You wouldn't guess it from the skanky reception area, the slight smell of drains around the urinals, the plastic wineglasses, and the breathtakingly disgusting snackettes, but the Karaoke Box is supposed to be the chicest karaoke bar in town. This, I'm told, is where the famous people go! Not that it makes much difference. Famous or not, customers are closeted away in private rooms, with their own private karaoke TV and microphone sets, so even if the prime minister was in the next-door booth, caterwauling along to that 2006 classic, Who the F*** are Arctic Monkeys?, there'd be no way of knowing.

The room was very hot, and painted red, and our small party drank an awful lot, very quickly, to get over the initial awkwardness. But the trouble with being in a small, hot, red room, quite pissed, with people who know each other extremely well, is that manners tend to be forgotten.

We had difficulty agreeing on the songs. Certain members of the party had a Gordon Brownesque adoration for the wretched, ear-splitting Arctic Monkeys. Whereas I wanted to sing Hopelessly Devoted from Grease. Also, obviously, that nice Celine Dion song from Titanic. Got as far as "Every night in my dreams I see you, I fee…" and somebody stopped it. Replaced it with - something else. Didn't matter, actually. Two-and-a-half hours later we sang ourselves out to Nirvana: "… Load up on guns and bring your friends. It's fun to lose and to pretend."

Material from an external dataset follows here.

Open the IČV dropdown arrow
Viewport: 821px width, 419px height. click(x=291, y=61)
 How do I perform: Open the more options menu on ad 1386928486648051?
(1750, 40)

Never mind fun. We left our hot little booth positively buzzing with wellbeing. It led us on to a club on the King's Road, I'm embarrassed to report, packed to the brim with genuine Sloane Rangers. It was like being back in 1985. Except, of course, we had husbands in tow. And what with the wellbeing, and the dancing, and so many strapping young men fresh from the powder snows of Europe on the dance floor, maybe that was a good thing.